Dataset excerpt
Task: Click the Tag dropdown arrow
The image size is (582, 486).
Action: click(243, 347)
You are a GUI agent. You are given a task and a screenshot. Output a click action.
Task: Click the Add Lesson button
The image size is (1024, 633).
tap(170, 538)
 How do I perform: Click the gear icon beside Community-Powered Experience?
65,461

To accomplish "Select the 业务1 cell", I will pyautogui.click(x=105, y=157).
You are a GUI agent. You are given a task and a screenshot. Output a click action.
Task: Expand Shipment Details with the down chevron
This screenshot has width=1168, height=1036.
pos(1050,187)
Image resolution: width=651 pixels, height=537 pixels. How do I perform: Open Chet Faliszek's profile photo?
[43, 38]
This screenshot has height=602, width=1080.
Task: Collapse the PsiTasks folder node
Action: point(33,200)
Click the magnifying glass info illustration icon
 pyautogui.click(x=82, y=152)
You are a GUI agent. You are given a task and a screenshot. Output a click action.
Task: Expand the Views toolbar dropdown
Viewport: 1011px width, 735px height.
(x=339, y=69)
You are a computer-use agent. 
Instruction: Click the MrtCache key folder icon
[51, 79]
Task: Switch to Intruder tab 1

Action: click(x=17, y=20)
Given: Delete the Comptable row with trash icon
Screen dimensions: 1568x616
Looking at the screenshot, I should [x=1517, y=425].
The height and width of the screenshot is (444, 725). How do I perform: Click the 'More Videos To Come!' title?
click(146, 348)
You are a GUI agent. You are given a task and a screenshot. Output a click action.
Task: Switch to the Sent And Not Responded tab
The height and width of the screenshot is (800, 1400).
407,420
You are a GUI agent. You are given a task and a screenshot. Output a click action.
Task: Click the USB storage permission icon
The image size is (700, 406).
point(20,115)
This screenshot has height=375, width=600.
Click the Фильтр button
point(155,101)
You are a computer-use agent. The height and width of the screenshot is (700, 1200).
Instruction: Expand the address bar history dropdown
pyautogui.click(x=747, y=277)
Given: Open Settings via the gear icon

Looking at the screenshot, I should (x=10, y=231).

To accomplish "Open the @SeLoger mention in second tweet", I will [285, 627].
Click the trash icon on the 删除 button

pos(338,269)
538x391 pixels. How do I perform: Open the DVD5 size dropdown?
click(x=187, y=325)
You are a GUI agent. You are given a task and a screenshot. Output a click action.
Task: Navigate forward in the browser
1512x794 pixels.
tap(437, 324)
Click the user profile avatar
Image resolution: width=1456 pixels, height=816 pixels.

- _Aim of the exercise_:
Please return, word for word, the part of the material above that opens with the line containing "Image resolution: width=651" and closes with the line containing "point(155,101)", both of those lines included.

- _Final answer_:
Image resolution: width=651 pixels, height=537 pixels. How do I perform: Open Chet Faliszek's profile photo?
[43, 38]
This screenshot has height=602, width=1080.
Task: Collapse the PsiTasks folder node
Action: point(33,200)
Click the magnifying glass info illustration icon
 pyautogui.click(x=82, y=152)
You are a GUI agent. You are given a task and a screenshot. Output a click action.
Task: Expand the Views toolbar dropdown
Viewport: 1011px width, 735px height.
(x=339, y=69)
You are a computer-use agent. 
Instruction: Click the MrtCache key folder icon
[51, 79]
Task: Switch to Intruder tab 1

Action: click(x=17, y=20)
Given: Delete the Comptable row with trash icon
Screen dimensions: 1568x616
Looking at the screenshot, I should [x=1517, y=425].
The height and width of the screenshot is (444, 725). How do I perform: Click the 'More Videos To Come!' title?
click(146, 348)
You are a GUI agent. You are given a task and a screenshot. Output a click action.
Task: Switch to the Sent And Not Responded tab
The height and width of the screenshot is (800, 1400).
407,420
You are a GUI agent. You are given a task and a screenshot. Output a click action.
Task: Click the USB storage permission icon
The image size is (700, 406).
point(20,115)
This screenshot has height=375, width=600.
Click the Фильтр button
point(155,101)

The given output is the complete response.